-- REQUIRED WORK --
Scan the records beneath this line for the line holding "The height and" and the line holding "Viewport: 542px width, 272px height.", then transcribe exactly those two and all lines between.

-- DATA FOR PROCESSING --
Start of Block
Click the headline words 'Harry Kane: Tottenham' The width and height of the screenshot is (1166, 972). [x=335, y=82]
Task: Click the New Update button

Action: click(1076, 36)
End of Block
Start of Block
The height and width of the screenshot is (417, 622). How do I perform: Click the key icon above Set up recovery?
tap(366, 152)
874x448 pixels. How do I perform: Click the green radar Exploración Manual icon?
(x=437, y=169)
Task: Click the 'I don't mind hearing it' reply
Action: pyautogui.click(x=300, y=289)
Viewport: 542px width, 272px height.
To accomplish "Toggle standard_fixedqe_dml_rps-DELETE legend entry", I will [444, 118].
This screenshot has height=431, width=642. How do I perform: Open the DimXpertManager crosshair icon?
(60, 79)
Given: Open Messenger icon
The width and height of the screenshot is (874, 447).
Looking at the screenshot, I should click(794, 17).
End of Block
-- SOLUTION FOR THIS TASK --
The height and width of the screenshot is (417, 622). How do I perform: Click the key icon above Set up recovery?
tap(366, 152)
874x448 pixels. How do I perform: Click the green radar Exploración Manual icon?
(x=437, y=169)
Task: Click the 'I don't mind hearing it' reply
Action: pyautogui.click(x=300, y=289)
Viewport: 542px width, 272px height.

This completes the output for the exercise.